And it was already evident that the popular attitude toward them was less than worshipful. For a start the word sommelier was a barrier which, in the words of one wit, “can’t be correctly pronounced unless you’re either drunk or French.” [See Word of the Day cartoon below for a guide] And the chain worn around the neck suspending an oversize key and tasting cup was often ridiculed – except as jewelry for women, who were said to make off with them. Their attractiveness inspired the jewelry maker Monet to produce a simplified sommelier-style necklace and matching bracelet in the 1930s, which remained popular into the 1950s.
The happy sommelier in this country was one who managed to get a dedicated tip from guests who truly appreciated his (rarely her) recommendations. Few newspaper columnists showed respect for them, excepting O. O. McIntosh. In 1938 he explained that he loved the rituals associated with the sommelier’s work, such as twirling bottles in an ice bucket, displaying labels, wrapping bottles with napkins, and extracting and sniffing corks. He declared it “a magnificent ritual and one the gallop of American life should not trample.”

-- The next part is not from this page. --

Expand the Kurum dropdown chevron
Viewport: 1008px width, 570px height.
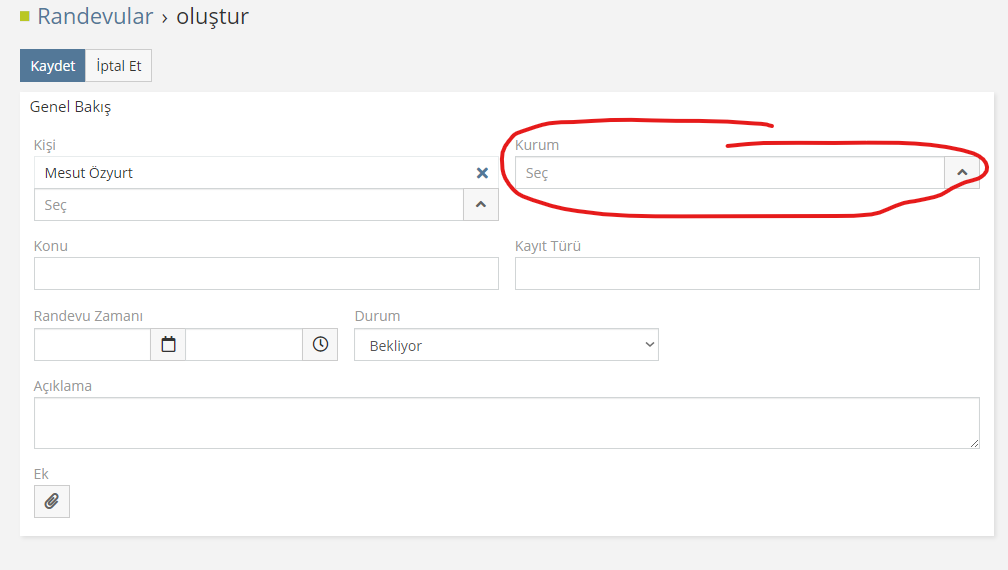point(962,173)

It was more typical for commentators to make fun of it all. One made suggestions on how to respond to a sommelier’s proud display of a bottle: “. . . it is good to respond by fitting a monocle to the eye, studying the label and issuing appropriate clucks and ‘hmmms.’ This has become an obligatory art form in certain restaurants . . .”
The sommelier’s primary role in the view of the restaurant industry was to get people to buy wine by the bottle. Behind the scenes, in industry journals and books, the depiction of wine sales could be crudely oriented toward profits, with the sommelier’s skill directed toward an estimation of the diner’s insecurity or wish to celebrate. A 1968 book on wine merchandising in restaurants saw a skilled sommelier as “merchandising in motion” and useful for “giv[ing] class to your restaurant.” And a trade magazine article on how to merchandise wine in restaurants carried the tagline, “A Meal Without Wine is a Meal With Less Profit.” As was demonstrated by comparing two checks (shown above), wine drinkers were said to be fond of pre-dinner cocktails also.

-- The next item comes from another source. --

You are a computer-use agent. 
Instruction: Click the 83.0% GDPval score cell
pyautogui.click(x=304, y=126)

One of the strongest motives for restaurant guests to value advice about wine was, and undoubtedly still is, not to look foolish in the eyes of others. A Napa Valley winery owner reported that an experimental wine tasting he held for his Harvard Business School classmates in the 1960s revealed that “They weren’t particularly interested in learning anything about wine, except for how to order it without being embarrassed.”
In 1940s NYC, sommeliers were still rare and could mostly be found at luxury restaurants such as Jack & Charlie’s 21 Club, The Colony, Chambord, Pierre’s, and El Morocco.
Their numbers likely increased in the 1950s, but were there really any golden years for sommeliers? Not if you asked NYT food critic Craig Claiborne. He declared in 1961 that sommeliers had lost their status, and were no longer involved in buying wine and supervising restaurant wine cellars. “The number of old school sommeliers in New York can be counted on the fingers of one hand,” he declared.
Some sommeliers, perhaps in reaction to ridicule, tried to avoid being showy. The French sommelier at Maxim’s in Paris (in Chicago), despite the honors he had won, stayed in the background and rejected wearing the long chain with a key because he found the custom pretentious. Judging from her 1972 advertisement, Georgette of Baton Rouge LA also departed from the traditional sommelier costume.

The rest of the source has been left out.